Preoperative evaluation of the patient’s medical status and risk assessment for general anesthesia for a microneurosurgical operation is performed as needed in consultation with other medical specialties. The risks of general anesthesia for a prolonged procedure include deep vein thrombosis with potential for embolization, pulmonary atelectasis with development of pneumonitis, and urinary tract infection from catheterization. These risks may be greater in the older patient population that most often presents for treatment of ­dental implant-associated nerve injuries. Measures to prevent these risks should be part of the routine care of the patient.

6.6 Postoperative Rehabilitation

Care of the nerve-injured patient does not end with the operation, provision of the usual pain relief, attention to incision care, and ­recommendations for resumption of normal activities and diet. Measures to enhance sensation and restore related orofacial functions must be included in the rehabilitation of the nerve-injured patient to achieve optimal results.

Younger individuals have better functional recovery after peripheral nerve injury than mature adults (those most likely to have dental implants and, therefore, more at risk of associated nerve injuries). Observations in the human patient are limited, but clinical experience indicates that the efficiency of neural regeneration is less in later life [26, 34]. Neuropsychological factors also influence the ability of the patient to recover successfully from a peripheral nerve injury ­following surgical repair. There is the need to learn new axonal connections with referral of sensory input to different areas of the CNS. Early in the recovery process, axons exhibit slower conduction time making interpretation more difficult for the CNS until accommodations can be achieved; this is a situation analogous to a baseball batter having to adjust to a change-up (dramatically slower speed) pitch. Although the older patient is slower to adapt to these changes imposed by recovery from a peripheral nerve injury, neuroplasticity (the ability of the brain to adapt) is still viable even into advanced age.

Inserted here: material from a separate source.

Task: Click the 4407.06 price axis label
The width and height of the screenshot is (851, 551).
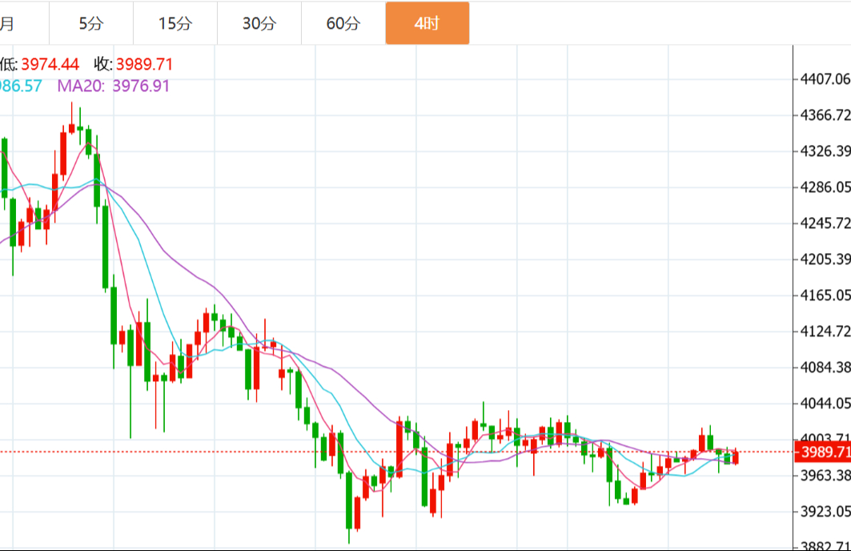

The concept of “sensory reeducation,” first developed by Wynn Parry [35] for rehabilitation of hand and upper extremity injuries, has been modified for the maxillofacial regions and shown to be successful in improving sensory function, once responses to pain and static light touch have returned [21, 25]. The goals of sensory reeducation for peripheral trigeminal nerve injuries are to improve or resolve synesthesia (failure to recognize the location of a stimulus), decrease hyperesthesia, improve recognition of the character and amplitude of stimuli (e.g., moving or stationary, sharp or dull, light or forceful application, size of area of contact), and decrease subjective differences (e.g., numbness) between the affected area and the corresponding normal contralateral area. Following microneurosurgery, sensory reeducation exercises are begun as soon as the area supplied by the repaired nerve begins to respond to painful stimuli and static light tough (usually within 3–6 months after surgery). The exercises are performed by the patient several times daily for a minimum of 12 months, or longer as needed. During this time the patient is monitored with NST to assess progress. Sensory reeducation can contribute to the nerve-injured patient’s ability to improve his level of sensory function and associated orofacial activities.

6.7 Conclusions

Treatment of the patient who has sustained a nerve injury from dental implant procedures involves prompt recognition of this complication, evaluation of sensory dysfunction and the position of the implant, and timely ­management of the injured nerve. In some patients, removal or repositioning of the implant, or replacement with a shorter implant, and surgical exploration and repair of the injured nerve will maximize the implant patient’s potential for a successful recovery from nerve injury.